Myka senses that something’s off with Helena during breakfast. They’re all around the table, Pete and Claudia and Steve and Artie and Leena and, of course, HG and Myka. Pete and Claudia are trying to explain the greatness of _Firefly_ to Steve. Leena is smiling at them. Artie is trying to ignore them and eat in peace. Myka is looking at Helena, trying to figure out what it is that’s not quite right.  
She’s too silent, to begin with. She doesn’t butt into the _Firefly_ discussion. She’s catching up on a century of popular culture with frightening speed, and it already happens that she makes jokes that Pete and Claudia get but Myka doesn’t. When it happens, it fills Myka with a strange mixture of sadness and pride. But it’s not happening today. Today Helena seems… apprehensive, perhaps? Myka frowns and looks at her. That’s not quite it. Partly, but not entirely. Helena catches her looking, and her odd expression turns into a not very convincing smile.  

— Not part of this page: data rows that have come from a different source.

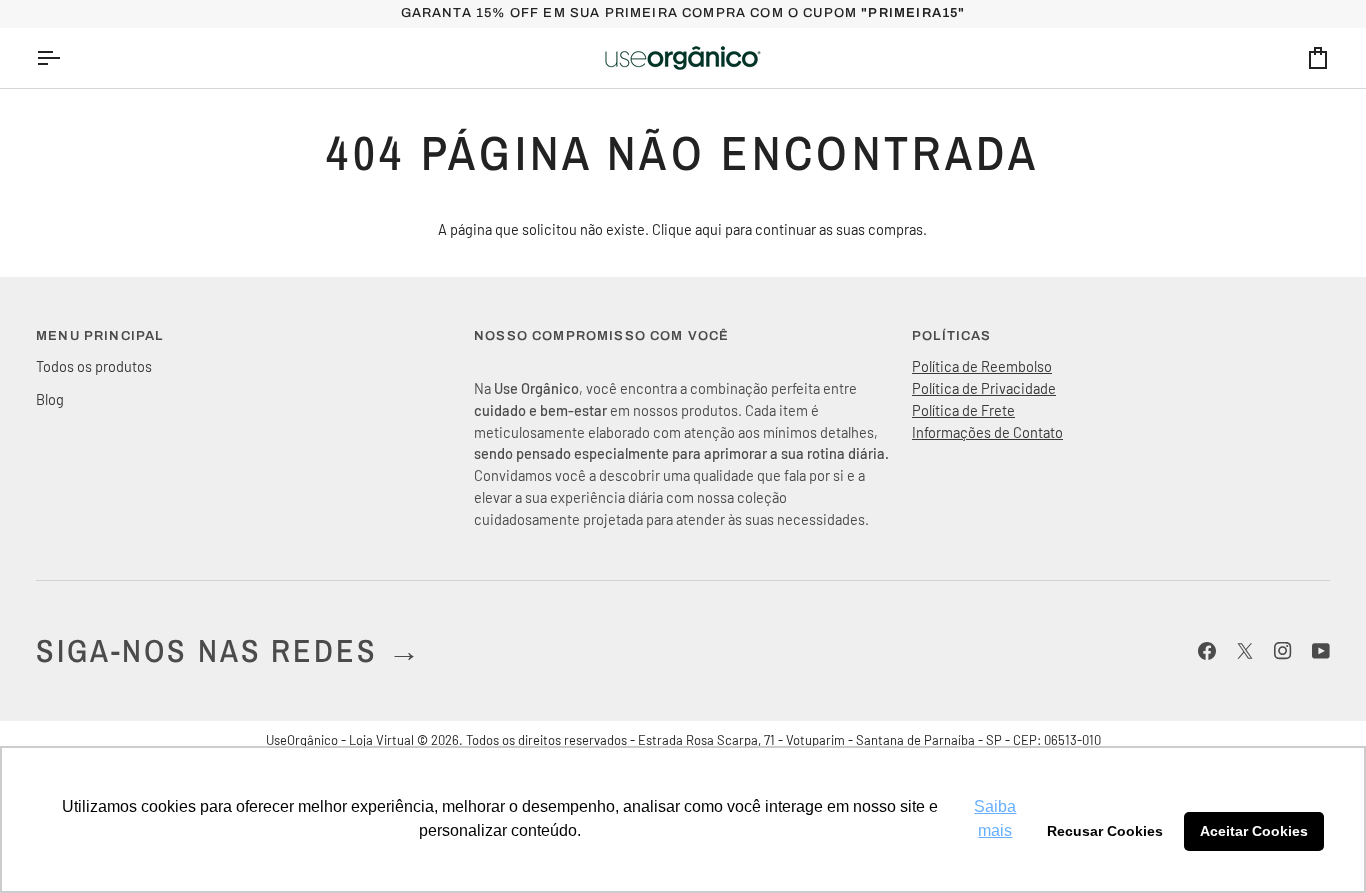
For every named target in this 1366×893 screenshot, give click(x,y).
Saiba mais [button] (995, 818)
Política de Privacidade (984, 388)
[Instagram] (1283, 651)
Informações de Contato (987, 432)
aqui (708, 229)
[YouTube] (1321, 651)
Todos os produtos (94, 366)
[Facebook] (1207, 651)
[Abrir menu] (66, 58)
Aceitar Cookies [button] (1254, 831)
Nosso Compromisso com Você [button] (601, 336)
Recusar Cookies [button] (1105, 831)
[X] (1245, 651)
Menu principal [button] (99, 336)
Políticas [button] (952, 336)
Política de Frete (963, 410)
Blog (50, 399)
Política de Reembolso (982, 366)
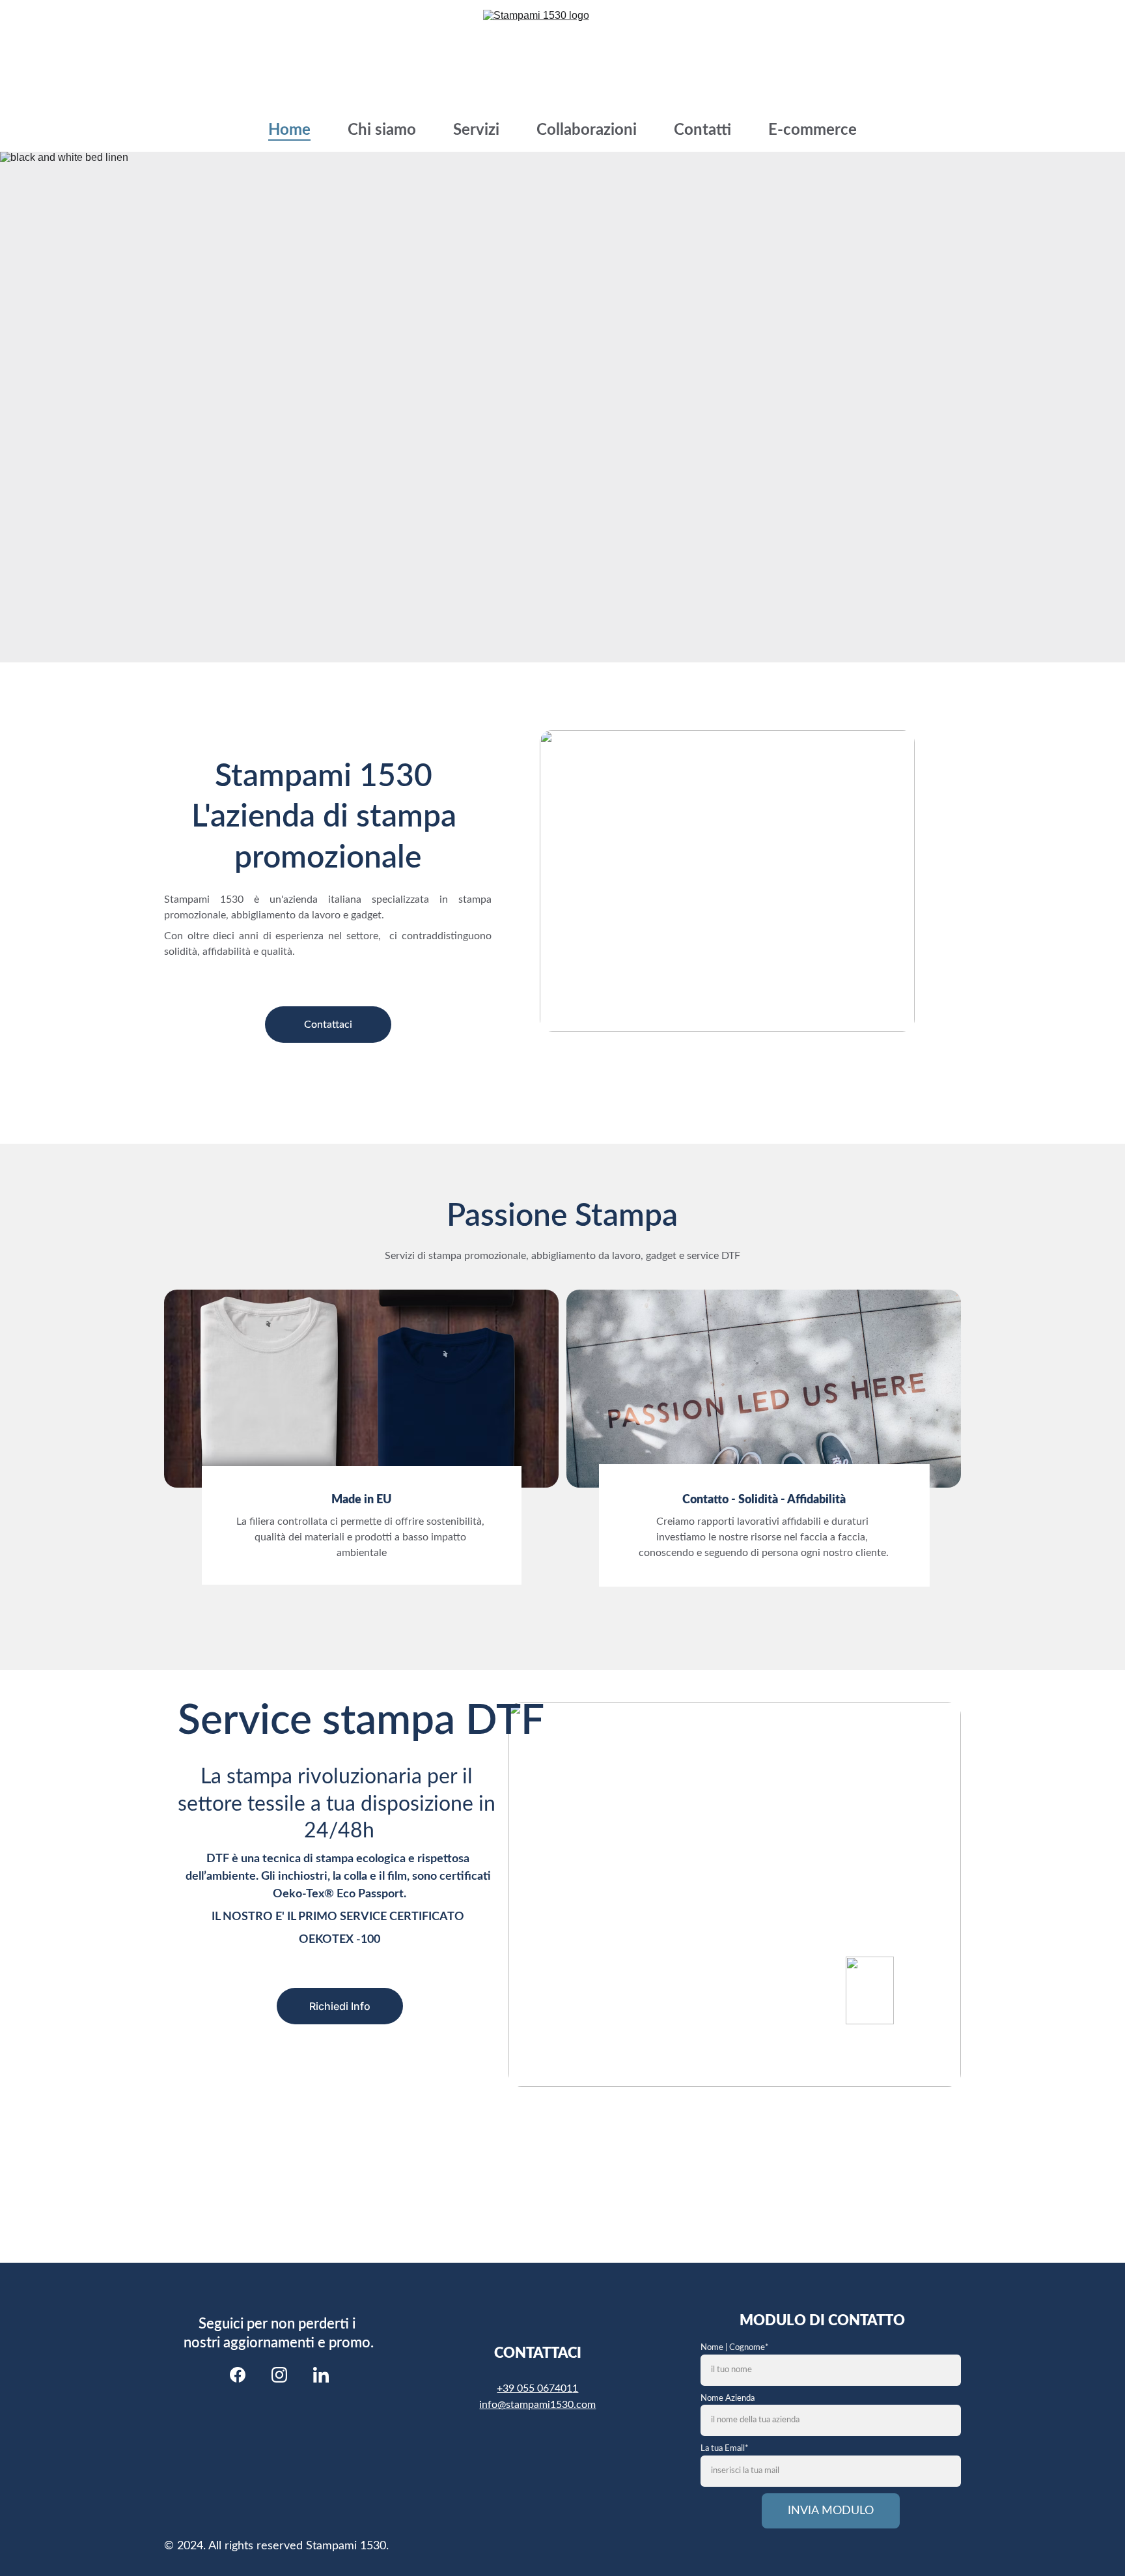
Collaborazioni (586, 130)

That’s what pushes Myka over the edge. She wants Helena to smile genuinely when they look at each other.  
“Helena?” she says. “Is something wrong?”  
Helena shakes her head.  
“It’s probably just me being silly and out of touch,” she says. “I’m sure you guys have things under control.”  
That makes Artie look up.  
“Under control?” he says. “What do we have under control?”  
“Today is the last of April,” Helena says. “And I haven’t heard any plans for tonight.”  
She smiles and shakes her head, returns her attention to her bowl of muesli.  
“It’s just me being silly,” she repeats. “Still used to how we did things at Warehouse 12.”  
Silence has fallen around the table. Everyone’s attention is at Helena.  
“What’s with the last of April?” Myka says.  
Helena looks up at her, and this time her smile is genuine.  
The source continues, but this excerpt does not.